Supplied records START

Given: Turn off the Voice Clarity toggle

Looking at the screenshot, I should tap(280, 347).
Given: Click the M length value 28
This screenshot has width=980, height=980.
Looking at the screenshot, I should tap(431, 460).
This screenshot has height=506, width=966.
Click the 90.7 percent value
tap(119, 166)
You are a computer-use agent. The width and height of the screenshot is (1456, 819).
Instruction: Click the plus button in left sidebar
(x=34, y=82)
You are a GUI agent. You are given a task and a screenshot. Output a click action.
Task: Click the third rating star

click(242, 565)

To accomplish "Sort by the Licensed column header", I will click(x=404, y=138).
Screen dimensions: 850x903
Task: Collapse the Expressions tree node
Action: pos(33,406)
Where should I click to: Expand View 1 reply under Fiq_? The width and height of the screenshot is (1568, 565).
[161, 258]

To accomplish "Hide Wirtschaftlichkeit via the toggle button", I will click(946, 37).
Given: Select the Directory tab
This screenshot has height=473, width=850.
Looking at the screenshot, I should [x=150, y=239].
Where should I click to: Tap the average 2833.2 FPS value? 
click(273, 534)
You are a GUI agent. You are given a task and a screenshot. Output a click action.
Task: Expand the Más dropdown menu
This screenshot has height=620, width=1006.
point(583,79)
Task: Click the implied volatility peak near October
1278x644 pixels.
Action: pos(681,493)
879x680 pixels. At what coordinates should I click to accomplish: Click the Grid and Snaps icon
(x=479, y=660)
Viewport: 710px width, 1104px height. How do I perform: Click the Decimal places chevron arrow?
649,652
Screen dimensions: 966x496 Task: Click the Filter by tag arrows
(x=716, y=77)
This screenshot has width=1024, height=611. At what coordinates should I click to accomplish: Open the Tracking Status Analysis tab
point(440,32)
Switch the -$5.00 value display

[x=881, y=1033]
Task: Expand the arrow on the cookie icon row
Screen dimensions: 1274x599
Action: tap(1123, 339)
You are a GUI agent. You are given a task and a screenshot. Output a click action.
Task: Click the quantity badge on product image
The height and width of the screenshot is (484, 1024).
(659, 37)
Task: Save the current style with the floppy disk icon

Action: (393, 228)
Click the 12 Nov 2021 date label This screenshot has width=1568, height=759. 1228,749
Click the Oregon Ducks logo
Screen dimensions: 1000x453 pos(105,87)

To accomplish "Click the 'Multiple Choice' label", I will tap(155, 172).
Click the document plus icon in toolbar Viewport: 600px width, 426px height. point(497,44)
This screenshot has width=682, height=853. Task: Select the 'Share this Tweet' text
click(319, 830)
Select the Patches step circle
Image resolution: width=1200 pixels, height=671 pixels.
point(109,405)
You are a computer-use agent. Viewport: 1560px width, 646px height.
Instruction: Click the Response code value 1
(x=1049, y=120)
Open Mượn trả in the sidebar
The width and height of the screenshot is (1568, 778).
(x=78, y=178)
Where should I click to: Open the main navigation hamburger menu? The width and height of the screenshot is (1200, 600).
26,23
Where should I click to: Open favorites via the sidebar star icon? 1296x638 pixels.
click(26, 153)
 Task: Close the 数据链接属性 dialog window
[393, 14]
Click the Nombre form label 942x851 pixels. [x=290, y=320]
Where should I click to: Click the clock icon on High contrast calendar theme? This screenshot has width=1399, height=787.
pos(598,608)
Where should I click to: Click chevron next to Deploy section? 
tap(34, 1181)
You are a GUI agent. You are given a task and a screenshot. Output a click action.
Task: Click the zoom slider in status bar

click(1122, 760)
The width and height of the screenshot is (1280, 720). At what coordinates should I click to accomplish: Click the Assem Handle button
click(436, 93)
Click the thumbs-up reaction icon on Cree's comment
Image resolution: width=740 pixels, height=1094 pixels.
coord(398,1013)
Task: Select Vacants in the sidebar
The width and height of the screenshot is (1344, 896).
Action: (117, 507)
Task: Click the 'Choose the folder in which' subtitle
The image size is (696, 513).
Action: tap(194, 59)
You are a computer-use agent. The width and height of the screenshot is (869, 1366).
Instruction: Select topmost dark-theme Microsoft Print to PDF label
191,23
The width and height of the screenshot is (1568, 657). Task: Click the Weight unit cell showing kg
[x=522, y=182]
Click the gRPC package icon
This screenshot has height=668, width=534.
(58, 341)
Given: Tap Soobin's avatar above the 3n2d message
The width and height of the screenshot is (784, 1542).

Supplied records END

— Task details —
Give back every line of the material, exactly as written.

— Solved problem —
Given: Turn off the Voice Clarity toggle

Looking at the screenshot, I should tap(280, 347).
Given: Click the M length value 28
This screenshot has width=980, height=980.
Looking at the screenshot, I should tap(431, 460).
This screenshot has height=506, width=966.
Click the 90.7 percent value
tap(119, 166)
You are a computer-use agent. The width and height of the screenshot is (1456, 819).
Instruction: Click the plus button in left sidebar
(x=34, y=82)
You are a GUI agent. You are given a task and a screenshot. Output a click action.
Task: Click the third rating star

click(242, 565)

To accomplish "Sort by the Licensed column header", I will click(x=404, y=138).
Screen dimensions: 850x903
Task: Collapse the Expressions tree node
Action: pos(33,406)
Where should I click to: Expand View 1 reply under Fiq_? The width and height of the screenshot is (1568, 565).
[161, 258]

To accomplish "Hide Wirtschaftlichkeit via the toggle button", I will click(946, 37).
Given: Select the Directory tab
This screenshot has height=473, width=850.
Looking at the screenshot, I should [x=150, y=239].
Where should I click to: Tap the average 2833.2 FPS value? 
click(273, 534)
You are a GUI agent. You are given a task and a screenshot. Output a click action.
Task: Expand the Más dropdown menu
This screenshot has height=620, width=1006.
point(583,79)
Task: Click the implied volatility peak near October
1278x644 pixels.
Action: pos(681,493)
879x680 pixels. At what coordinates should I click to accomplish: Click the Grid and Snaps icon
(x=479, y=660)
Viewport: 710px width, 1104px height. How do I perform: Click the Decimal places chevron arrow?
649,652
Screen dimensions: 966x496 Task: Click the Filter by tag arrows
(x=716, y=77)
This screenshot has width=1024, height=611. At what coordinates should I click to accomplish: Open the Tracking Status Analysis tab
point(440,32)
Switch the -$5.00 value display

[x=881, y=1033]
Task: Expand the arrow on the cookie icon row
Screen dimensions: 1274x599
Action: tap(1123, 339)
You are a GUI agent. You are given a task and a screenshot. Output a click action.
Task: Click the quantity badge on product image
The height and width of the screenshot is (484, 1024).
(659, 37)
Task: Save the current style with the floppy disk icon

Action: (393, 228)
Click the 12 Nov 2021 date label This screenshot has width=1568, height=759. 1228,749
Click the Oregon Ducks logo
Screen dimensions: 1000x453 pos(105,87)

To accomplish "Click the 'Multiple Choice' label", I will tap(155, 172).
Click the document plus icon in toolbar Viewport: 600px width, 426px height. point(497,44)
This screenshot has width=682, height=853. Task: Select the 'Share this Tweet' text
click(319, 830)
Select the Patches step circle
Image resolution: width=1200 pixels, height=671 pixels.
point(109,405)
You are a computer-use agent. Viewport: 1560px width, 646px height.
Instruction: Click the Response code value 1
(x=1049, y=120)
Open Mượn trả in the sidebar
The width and height of the screenshot is (1568, 778).
(x=78, y=178)
Where should I click to: Open the main navigation hamburger menu? The width and height of the screenshot is (1200, 600).
26,23
Where should I click to: Open favorites via the sidebar star icon? 1296x638 pixels.
click(26, 153)
 Task: Close the 数据链接属性 dialog window
[393, 14]
Click the Nombre form label 942x851 pixels. [x=290, y=320]
Where should I click to: Click the clock icon on High contrast calendar theme? This screenshot has width=1399, height=787.
pos(598,608)
Where should I click to: Click chevron next to Deploy section? 
tap(34, 1181)
You are a GUI agent. You are given a task and a screenshot. Output a click action.
Task: Click the zoom slider in status bar

click(1122, 760)
The width and height of the screenshot is (1280, 720). At what coordinates should I click to accomplish: Click the Assem Handle button
click(436, 93)
Click the thumbs-up reaction icon on Cree's comment
Image resolution: width=740 pixels, height=1094 pixels.
coord(398,1013)
Task: Select Vacants in the sidebar
The width and height of the screenshot is (1344, 896).
Action: (117, 507)
Task: Click the 'Choose the folder in which' subtitle
The image size is (696, 513).
Action: tap(194, 59)
You are a computer-use agent. The width and height of the screenshot is (869, 1366).
Instruction: Select topmost dark-theme Microsoft Print to PDF label
191,23
The width and height of the screenshot is (1568, 657). Task: Click the Weight unit cell showing kg
[x=522, y=182]
Click the gRPC package icon
This screenshot has height=668, width=534.
(58, 341)
Given: Tap Soobin's avatar above the 3n2d message
The width and height of the screenshot is (784, 1542).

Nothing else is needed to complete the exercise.